- DATASET RECORDS
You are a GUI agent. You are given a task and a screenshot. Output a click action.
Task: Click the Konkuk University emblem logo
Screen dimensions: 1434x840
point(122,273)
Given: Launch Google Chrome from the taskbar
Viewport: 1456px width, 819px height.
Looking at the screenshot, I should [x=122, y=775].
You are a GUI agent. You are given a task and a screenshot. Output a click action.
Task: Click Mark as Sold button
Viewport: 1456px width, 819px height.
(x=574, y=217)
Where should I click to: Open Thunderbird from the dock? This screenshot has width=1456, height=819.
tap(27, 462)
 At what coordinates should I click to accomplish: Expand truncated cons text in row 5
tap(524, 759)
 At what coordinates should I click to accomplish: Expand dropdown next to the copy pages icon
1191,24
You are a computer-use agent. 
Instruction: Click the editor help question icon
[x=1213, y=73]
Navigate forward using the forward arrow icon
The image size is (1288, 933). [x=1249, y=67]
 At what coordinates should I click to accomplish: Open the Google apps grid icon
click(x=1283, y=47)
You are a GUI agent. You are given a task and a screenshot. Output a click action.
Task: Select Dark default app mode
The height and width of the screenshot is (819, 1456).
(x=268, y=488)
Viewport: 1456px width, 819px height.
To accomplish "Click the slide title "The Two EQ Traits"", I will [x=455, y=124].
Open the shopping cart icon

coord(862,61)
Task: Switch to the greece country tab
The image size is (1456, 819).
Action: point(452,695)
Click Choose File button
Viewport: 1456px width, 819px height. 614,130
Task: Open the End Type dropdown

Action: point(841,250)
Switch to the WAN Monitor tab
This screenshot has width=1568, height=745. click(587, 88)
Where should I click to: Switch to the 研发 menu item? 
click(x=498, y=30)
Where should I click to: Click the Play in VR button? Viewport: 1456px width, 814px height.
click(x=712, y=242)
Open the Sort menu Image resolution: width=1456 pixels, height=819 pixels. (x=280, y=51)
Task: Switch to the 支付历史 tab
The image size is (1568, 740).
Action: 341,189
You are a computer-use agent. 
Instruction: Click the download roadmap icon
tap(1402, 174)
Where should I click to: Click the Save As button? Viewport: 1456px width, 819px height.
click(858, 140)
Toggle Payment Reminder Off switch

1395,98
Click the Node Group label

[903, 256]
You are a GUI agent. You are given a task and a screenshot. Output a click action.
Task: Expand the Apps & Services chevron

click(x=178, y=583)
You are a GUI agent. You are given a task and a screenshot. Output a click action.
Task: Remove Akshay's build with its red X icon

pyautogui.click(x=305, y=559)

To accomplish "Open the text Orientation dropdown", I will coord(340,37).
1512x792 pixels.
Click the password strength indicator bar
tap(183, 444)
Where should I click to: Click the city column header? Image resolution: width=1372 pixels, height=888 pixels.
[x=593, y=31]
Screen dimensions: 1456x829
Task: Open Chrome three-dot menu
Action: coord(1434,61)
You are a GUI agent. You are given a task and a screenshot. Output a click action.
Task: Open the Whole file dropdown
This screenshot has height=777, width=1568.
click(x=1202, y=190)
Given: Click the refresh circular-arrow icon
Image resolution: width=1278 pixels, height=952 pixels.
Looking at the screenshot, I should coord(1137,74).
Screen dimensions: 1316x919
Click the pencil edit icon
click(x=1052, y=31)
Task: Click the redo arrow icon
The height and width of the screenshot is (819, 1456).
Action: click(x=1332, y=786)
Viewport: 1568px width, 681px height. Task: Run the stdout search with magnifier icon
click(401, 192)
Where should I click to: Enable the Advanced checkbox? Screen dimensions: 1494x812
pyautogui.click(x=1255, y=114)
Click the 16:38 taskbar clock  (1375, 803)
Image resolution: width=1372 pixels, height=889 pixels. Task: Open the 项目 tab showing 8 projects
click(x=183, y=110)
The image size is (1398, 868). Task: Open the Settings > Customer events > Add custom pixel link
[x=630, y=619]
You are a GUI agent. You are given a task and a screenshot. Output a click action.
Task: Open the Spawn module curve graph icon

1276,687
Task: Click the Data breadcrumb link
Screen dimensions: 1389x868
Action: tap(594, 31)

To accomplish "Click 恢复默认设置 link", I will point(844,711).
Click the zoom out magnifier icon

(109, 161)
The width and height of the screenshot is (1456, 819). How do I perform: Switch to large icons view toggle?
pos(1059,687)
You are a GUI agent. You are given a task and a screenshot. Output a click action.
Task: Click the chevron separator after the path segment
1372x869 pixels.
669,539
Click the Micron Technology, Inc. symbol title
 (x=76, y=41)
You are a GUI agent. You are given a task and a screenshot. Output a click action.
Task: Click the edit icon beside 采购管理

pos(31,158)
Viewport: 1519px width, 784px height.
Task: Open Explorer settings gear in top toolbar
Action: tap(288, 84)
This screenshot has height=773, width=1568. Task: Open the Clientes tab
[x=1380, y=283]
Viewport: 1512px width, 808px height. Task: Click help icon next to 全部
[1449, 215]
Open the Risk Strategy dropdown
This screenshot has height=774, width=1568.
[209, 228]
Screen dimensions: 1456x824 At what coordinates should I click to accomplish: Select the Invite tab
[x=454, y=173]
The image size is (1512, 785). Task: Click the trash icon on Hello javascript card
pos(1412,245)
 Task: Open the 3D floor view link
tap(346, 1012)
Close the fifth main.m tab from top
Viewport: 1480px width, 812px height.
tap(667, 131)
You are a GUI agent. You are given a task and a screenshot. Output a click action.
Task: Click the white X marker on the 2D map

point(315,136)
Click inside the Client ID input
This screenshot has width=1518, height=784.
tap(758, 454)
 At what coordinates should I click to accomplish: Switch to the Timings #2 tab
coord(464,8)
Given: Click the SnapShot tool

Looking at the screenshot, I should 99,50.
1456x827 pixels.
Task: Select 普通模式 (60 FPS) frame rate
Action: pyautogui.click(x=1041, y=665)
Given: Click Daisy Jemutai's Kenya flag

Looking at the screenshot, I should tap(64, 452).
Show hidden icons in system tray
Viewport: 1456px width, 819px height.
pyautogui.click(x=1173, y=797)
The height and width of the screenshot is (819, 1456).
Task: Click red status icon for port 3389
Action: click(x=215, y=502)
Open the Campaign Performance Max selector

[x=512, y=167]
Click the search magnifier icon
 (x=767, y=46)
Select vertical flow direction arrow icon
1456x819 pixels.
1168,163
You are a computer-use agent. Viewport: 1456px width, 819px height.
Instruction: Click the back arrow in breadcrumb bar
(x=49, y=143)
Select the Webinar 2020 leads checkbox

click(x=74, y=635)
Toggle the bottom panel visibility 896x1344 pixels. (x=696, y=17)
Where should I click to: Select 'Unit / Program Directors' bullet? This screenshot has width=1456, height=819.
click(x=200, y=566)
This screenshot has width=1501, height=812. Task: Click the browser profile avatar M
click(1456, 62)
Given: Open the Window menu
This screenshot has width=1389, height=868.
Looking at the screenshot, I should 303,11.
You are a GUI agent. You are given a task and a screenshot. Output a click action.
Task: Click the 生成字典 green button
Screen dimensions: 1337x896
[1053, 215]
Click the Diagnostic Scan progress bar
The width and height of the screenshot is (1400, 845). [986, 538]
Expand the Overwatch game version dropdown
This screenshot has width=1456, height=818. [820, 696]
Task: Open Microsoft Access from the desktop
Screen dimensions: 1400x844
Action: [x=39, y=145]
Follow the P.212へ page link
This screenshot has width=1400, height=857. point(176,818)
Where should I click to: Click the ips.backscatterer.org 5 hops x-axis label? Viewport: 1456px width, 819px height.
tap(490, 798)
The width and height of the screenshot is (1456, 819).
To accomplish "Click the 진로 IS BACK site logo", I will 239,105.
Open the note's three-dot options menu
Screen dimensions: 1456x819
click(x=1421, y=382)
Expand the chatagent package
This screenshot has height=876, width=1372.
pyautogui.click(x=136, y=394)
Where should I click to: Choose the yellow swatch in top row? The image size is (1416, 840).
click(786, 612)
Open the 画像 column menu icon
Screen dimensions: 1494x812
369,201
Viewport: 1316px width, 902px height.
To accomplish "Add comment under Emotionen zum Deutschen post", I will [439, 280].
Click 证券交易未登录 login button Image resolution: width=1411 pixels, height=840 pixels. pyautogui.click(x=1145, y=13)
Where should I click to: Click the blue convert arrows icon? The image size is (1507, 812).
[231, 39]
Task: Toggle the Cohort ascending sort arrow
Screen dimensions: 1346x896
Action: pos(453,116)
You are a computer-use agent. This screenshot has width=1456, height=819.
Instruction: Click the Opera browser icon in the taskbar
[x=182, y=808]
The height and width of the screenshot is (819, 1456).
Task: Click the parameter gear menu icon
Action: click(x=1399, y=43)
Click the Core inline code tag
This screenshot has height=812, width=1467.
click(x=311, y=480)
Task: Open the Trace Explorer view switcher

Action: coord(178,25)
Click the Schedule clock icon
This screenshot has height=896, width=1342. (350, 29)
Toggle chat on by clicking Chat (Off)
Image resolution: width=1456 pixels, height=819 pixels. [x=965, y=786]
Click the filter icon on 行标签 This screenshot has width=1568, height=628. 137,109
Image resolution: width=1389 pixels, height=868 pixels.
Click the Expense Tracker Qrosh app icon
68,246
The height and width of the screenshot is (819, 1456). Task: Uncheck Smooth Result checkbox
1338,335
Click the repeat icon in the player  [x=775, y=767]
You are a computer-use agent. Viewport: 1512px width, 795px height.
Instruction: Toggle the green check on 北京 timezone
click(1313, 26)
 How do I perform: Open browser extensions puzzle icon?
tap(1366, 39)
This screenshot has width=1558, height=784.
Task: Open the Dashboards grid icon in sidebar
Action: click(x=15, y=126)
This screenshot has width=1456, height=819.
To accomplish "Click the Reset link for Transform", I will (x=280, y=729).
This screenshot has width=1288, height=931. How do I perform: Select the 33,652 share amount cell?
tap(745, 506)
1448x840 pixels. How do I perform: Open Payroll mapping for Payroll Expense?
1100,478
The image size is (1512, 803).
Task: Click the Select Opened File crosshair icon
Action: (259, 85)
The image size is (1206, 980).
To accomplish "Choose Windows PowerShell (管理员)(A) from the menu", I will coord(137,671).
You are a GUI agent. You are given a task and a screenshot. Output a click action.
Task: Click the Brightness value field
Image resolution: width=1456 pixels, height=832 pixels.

- EXERCISE PROMPT
Every line of the records above that contains the word "computer" should be counted, and only the total given.

- ANSWER TO THIS PROBLEM
5